The team spearheading the CPOE project will play a huge role in whether their hospital meets the meaningful use criteria within the current time constraints. Here's a look behind three successful CPOE implementations.
Physician on point
The CPOE project at LVHN was led by a physician and managed by information systems, says Lukens. In addition, the CEO and chief medical officer were vocal supporters of the project. "You can't do something that changes years of medical practice and culture without physician sponsorship," he says. Organizations need to ensure CPOE isn't viewed as an IS project, because they need to gather physician concerns and address them, Lukens says. "Focus on the physician and let IS handle the technical piece."
The three-hospital system used a CPOE steering committee, which was cochaired by Lukens and the chief medical officer. Other members included the president of the medical staff, executive director of the physician hospital organization, CNO, IS physician liaison, and two practicing physicians who were busy and well respected by their peers. This group made the decisions and was responsible for high-level strategy.
LVHN had a CPOE clinical leadership group, which was chaired by the IS physician liaison and made up of physician users, nurses, pharmacists, and IT staff. "This group handled the tactical issues regarding changes to screens, workflow, and requested enhancements," says Lukens. A CPOE IS team chaired by the senior project manager handled technical issues like response time, hardware deployment, and interfaces.
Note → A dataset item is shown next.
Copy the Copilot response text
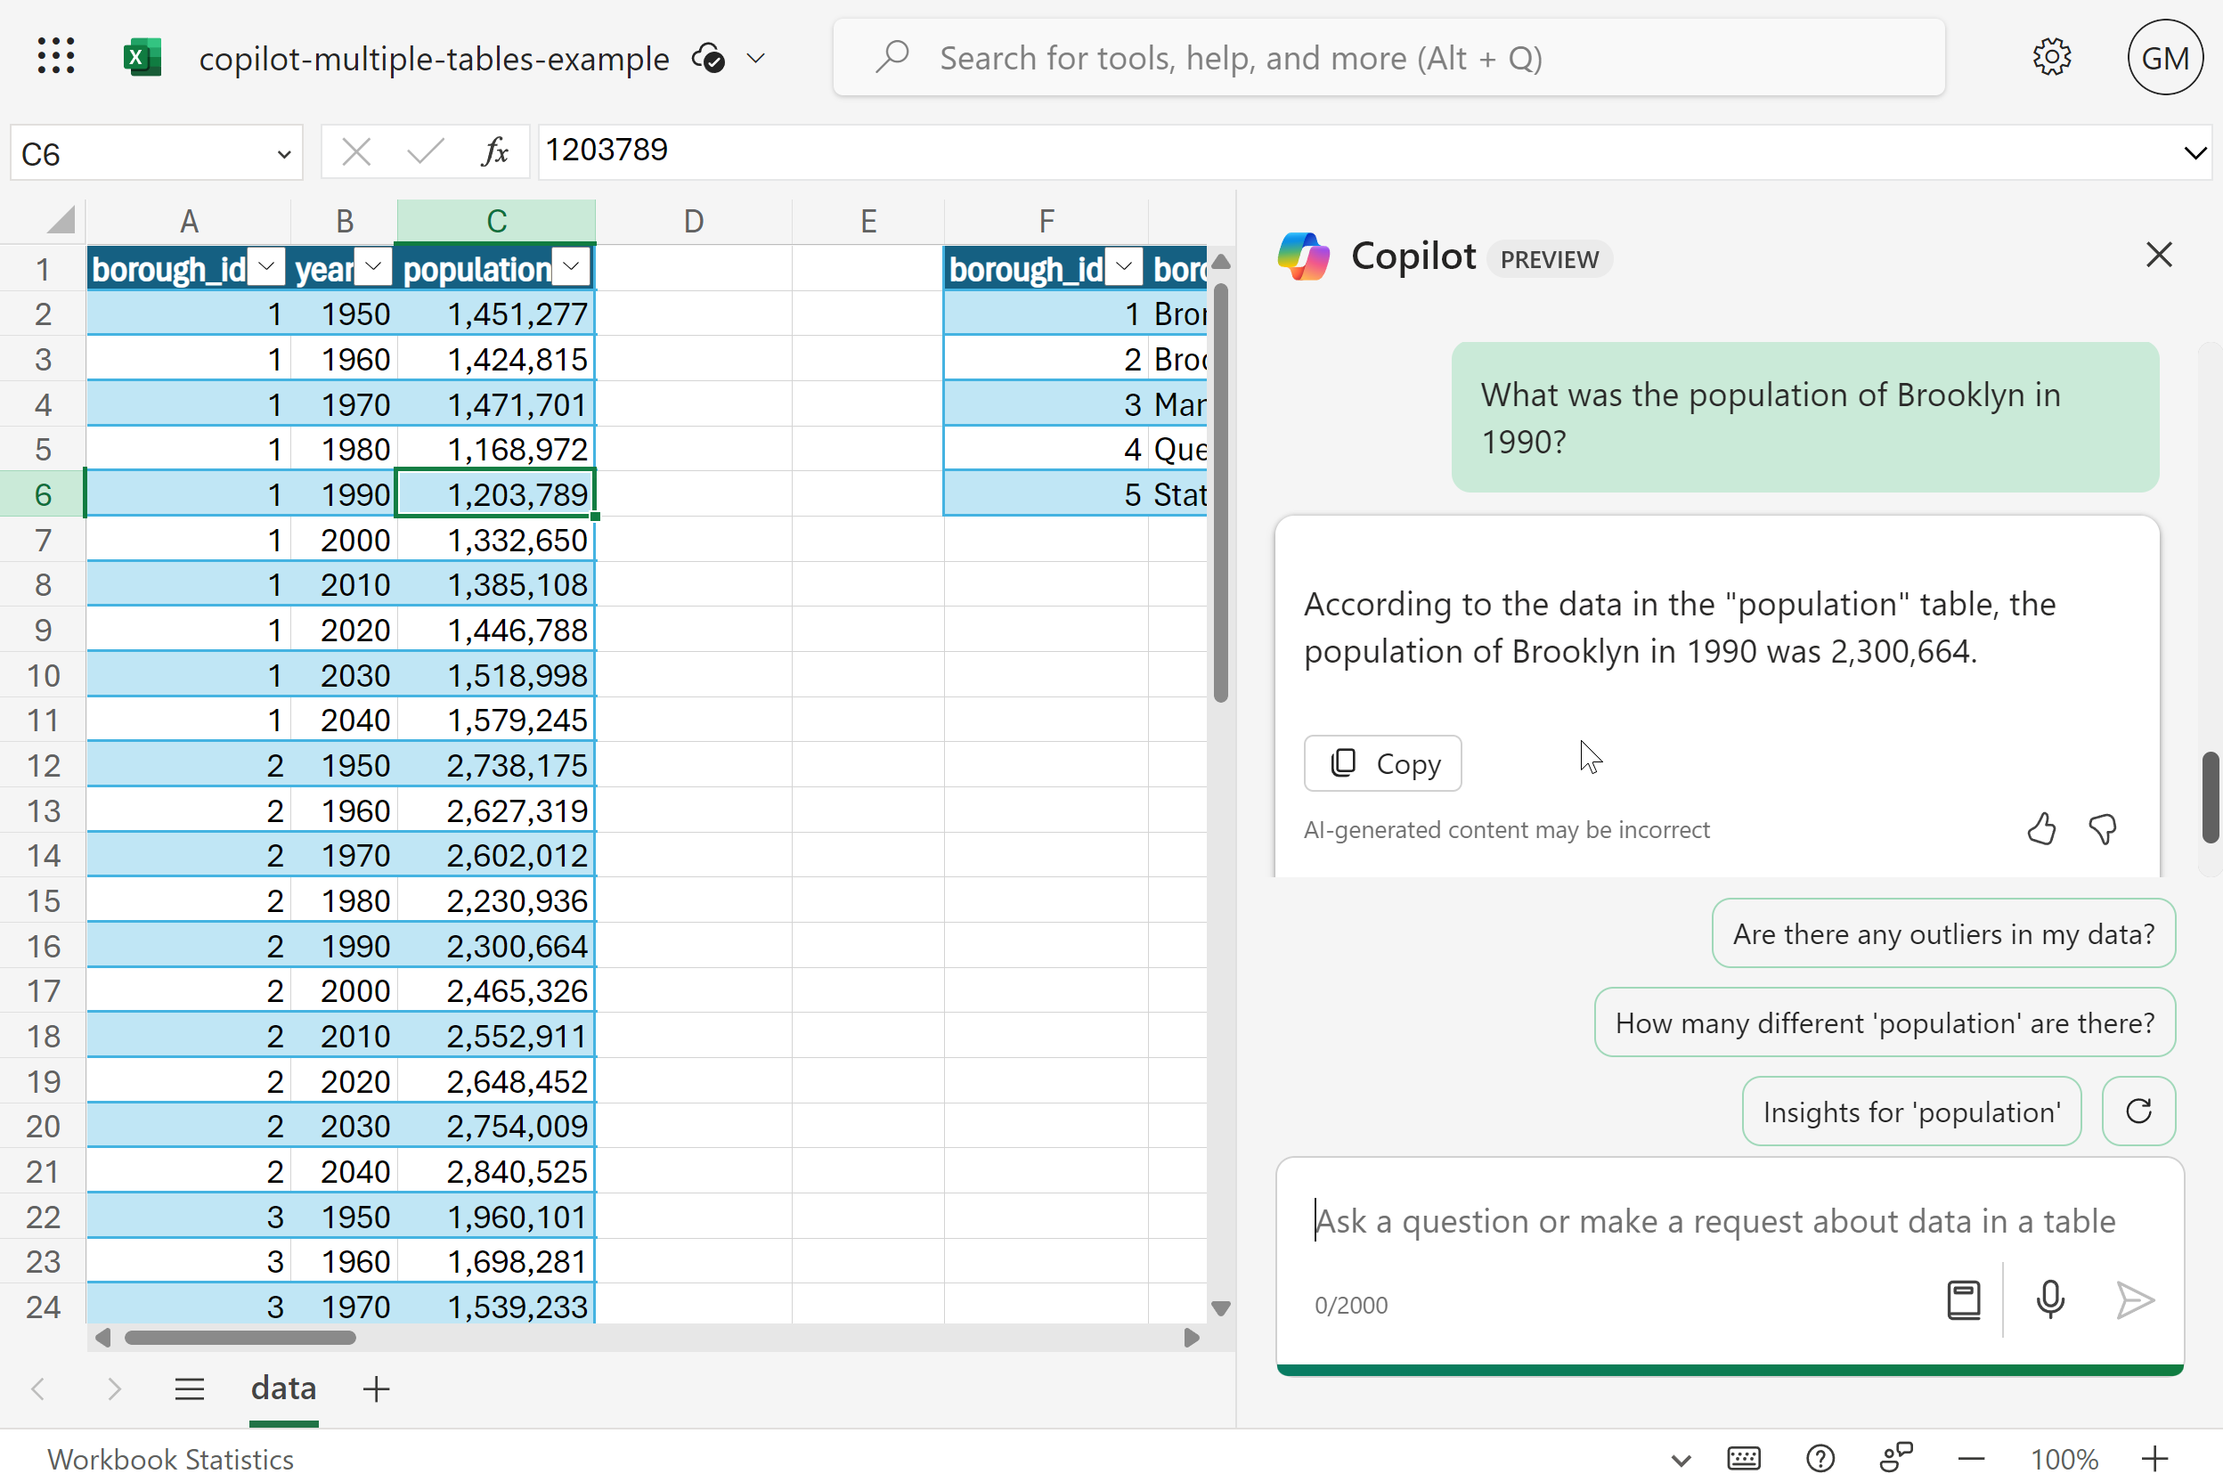This screenshot has width=2223, height=1482. pyautogui.click(x=1382, y=763)
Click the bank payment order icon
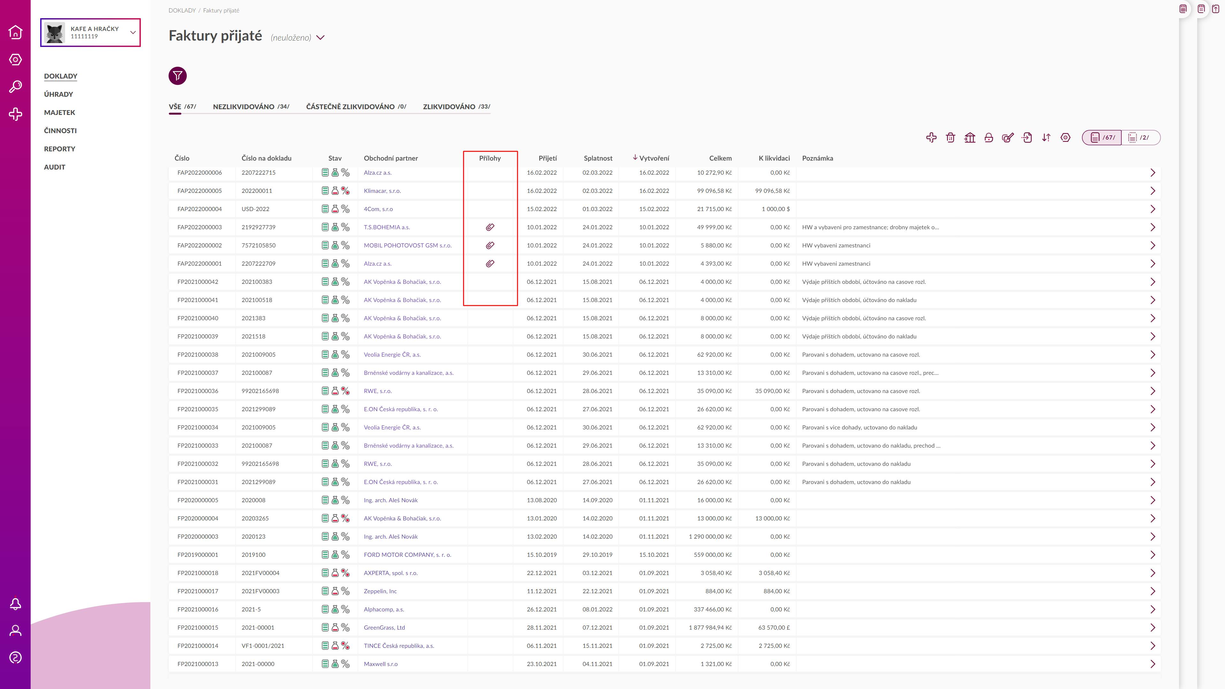 pos(970,137)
The steering committee addressed common barriers to CPOE, like physician resistance and workflow changes, with a carrot-and-stick approach. For example, LVHN paid physicians for their time during education sessions, had raffles for trips to Bermuda based on compliance, and hired additional temporary staff to help during the transition. Individual physicians were measured on their CPOE compliance, and the health system mandated CPOE use two years into the project.
Lukens' advice for hospitals just getting under way is to first determine if their HIS vendor can do it. Then, organizations can either upgrade or start looking for a different solution. "At the same time, I'd be developing an internal communication plan to alert folks that this is coming," he says.
Physicians were key players in Citizens Memorial Healthcare's CPOE implementation, as well. But when it came to designating a leader for the project, the 74-staffed-bed facility turned to a trusted, nonthreatening employee who had been with the organization for more than 15 years. Cindi Lockhart, a former unit secretary who had worked closely with physicians for years, took on the role of clinical application specialist and led the CPOE project with the help of two physician champions—a family practice physician and a specialty physician. Organizations need someone who the physicians can go to and say, "I'm having problems," and not feel like they are being judged, says Lockhart. She also advises having both a physician who is tech savvy and one who is not on the team. "They are going to see things differently, and you need to have all those perspectives," she says.